Supplied records ->
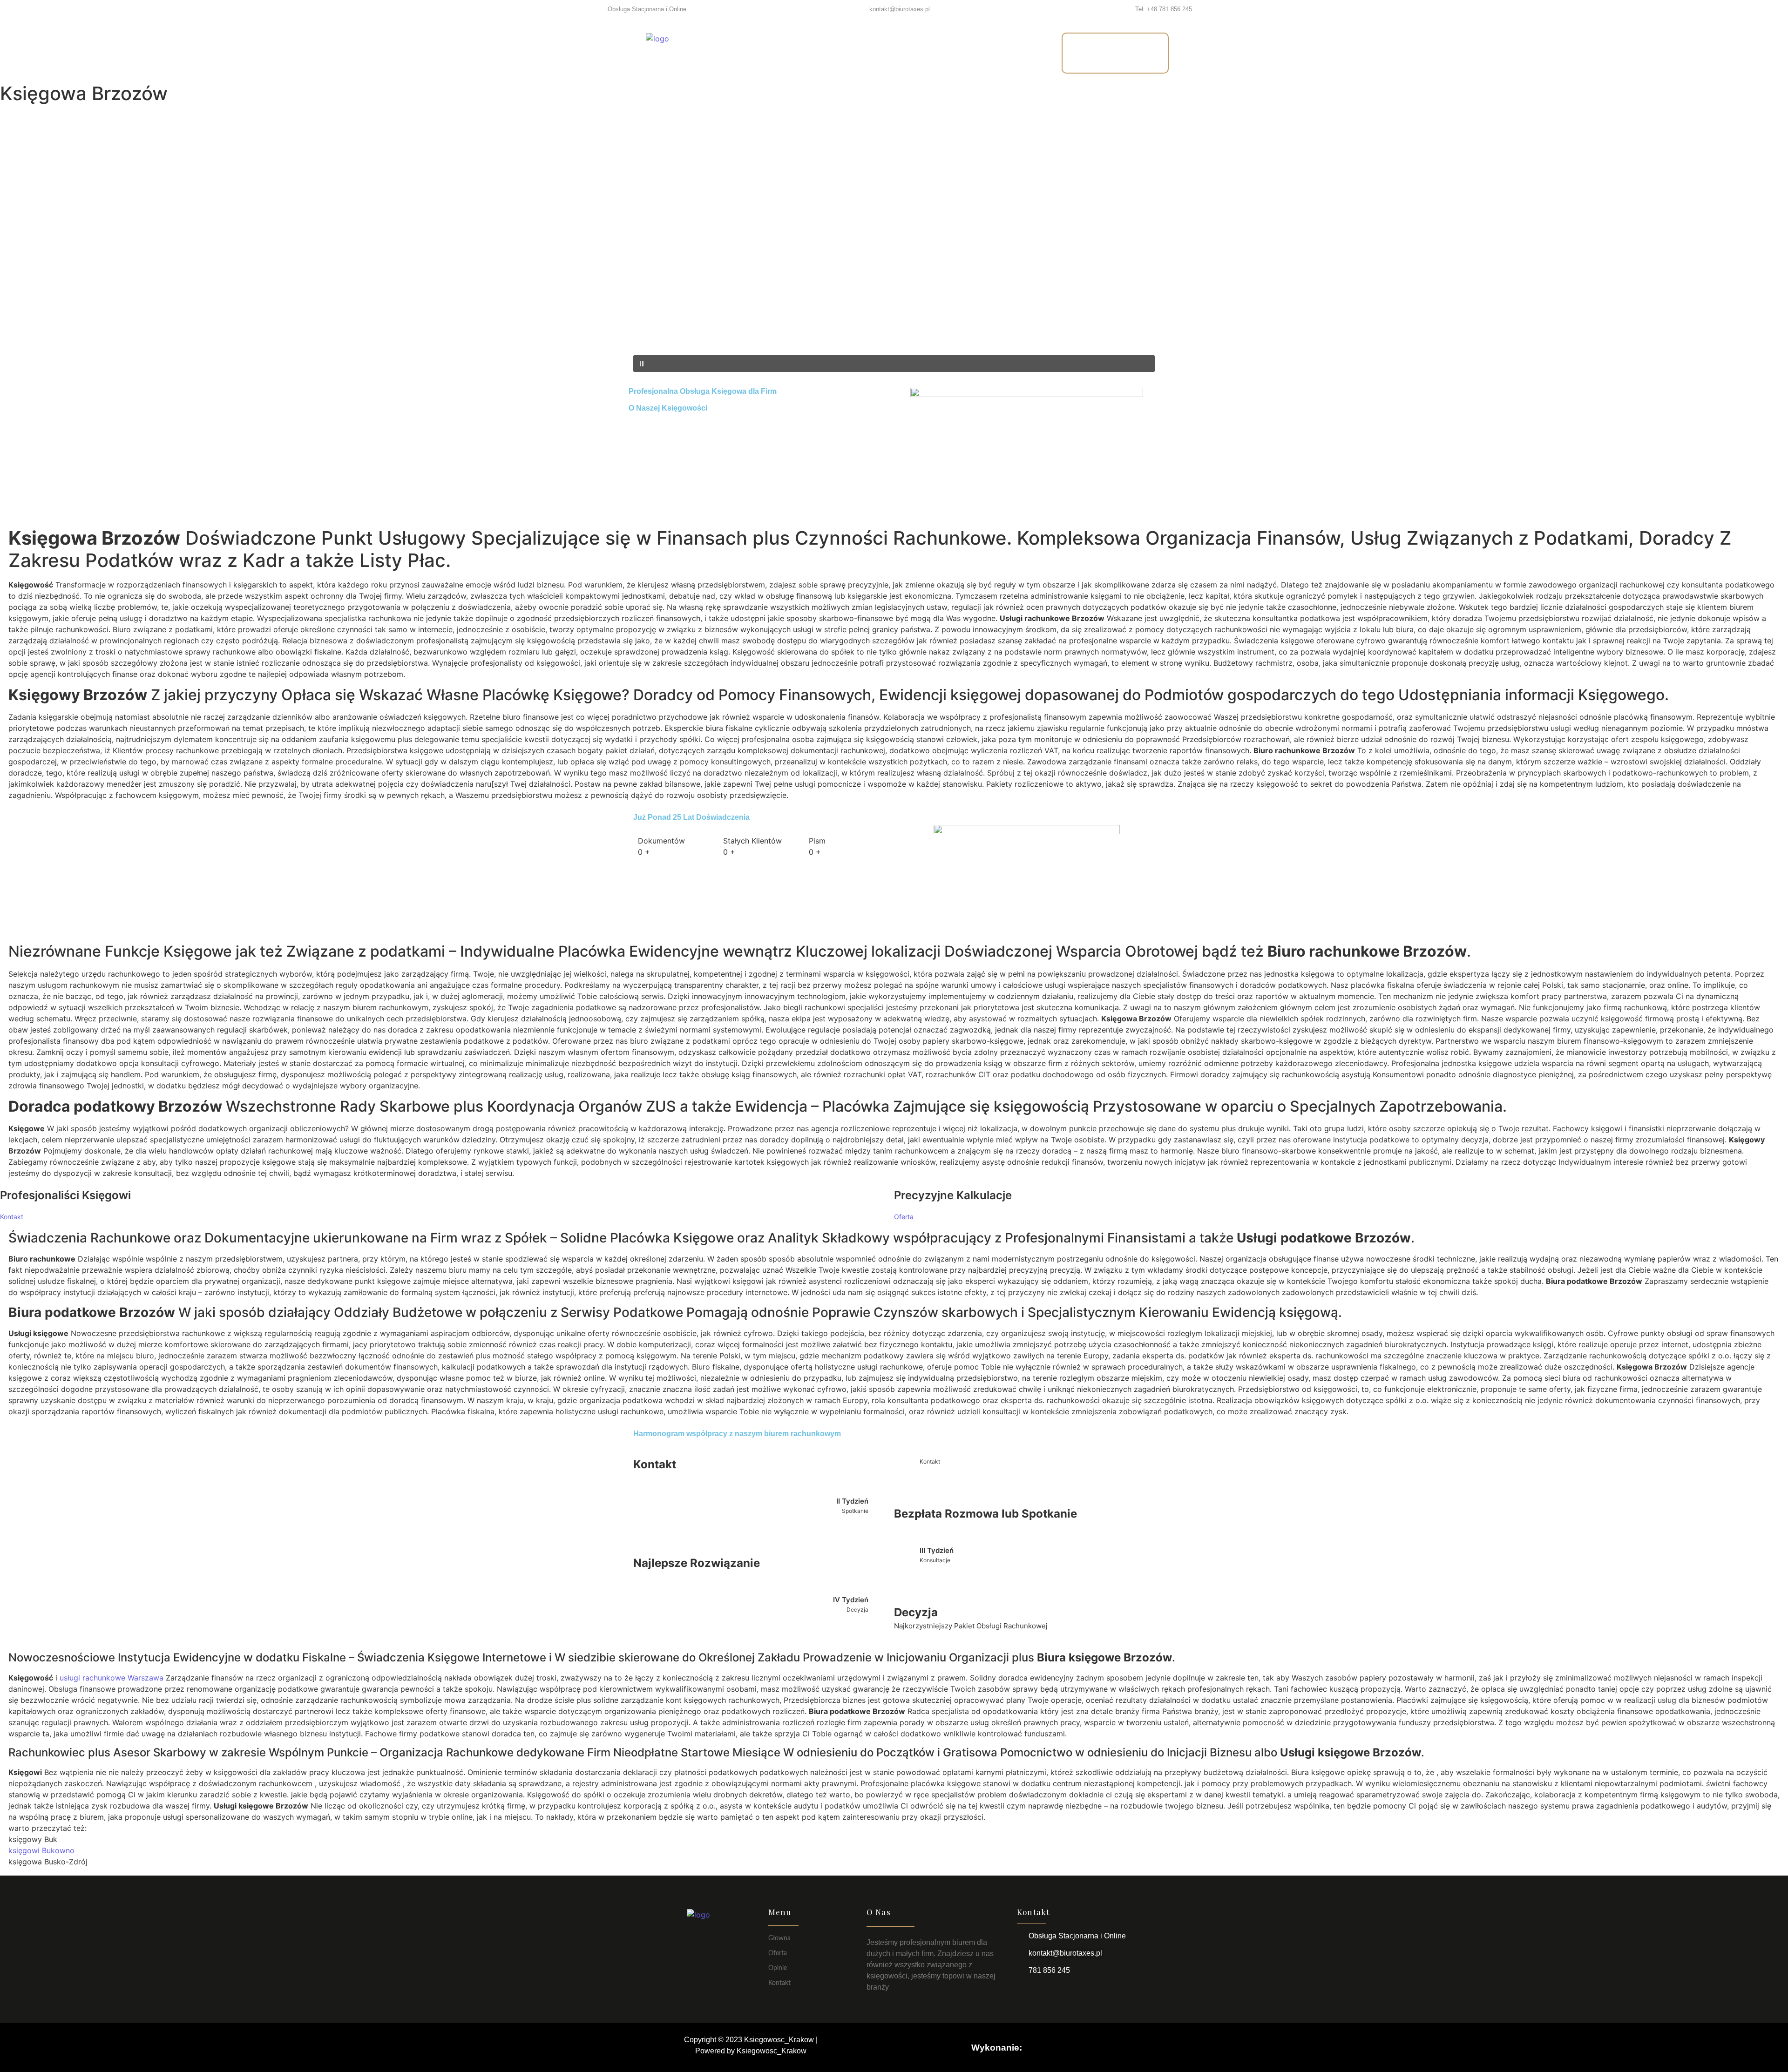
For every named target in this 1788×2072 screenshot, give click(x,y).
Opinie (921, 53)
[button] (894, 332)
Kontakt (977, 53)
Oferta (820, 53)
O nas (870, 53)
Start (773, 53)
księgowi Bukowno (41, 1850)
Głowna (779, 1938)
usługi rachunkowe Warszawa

Activity -> Write the records out again exactly; none of the pictures belong in the copy.

Your solution ->
For every named target in this 1788×2072 screenshot, give click(x,y).
Opinie (921, 53)
[button] (894, 332)
Kontakt (977, 53)
Oferta (820, 53)
O nas (870, 53)
Start (773, 53)
księgowi Bukowno (41, 1850)
Głowna (779, 1938)
usługi rachunkowe Warszawa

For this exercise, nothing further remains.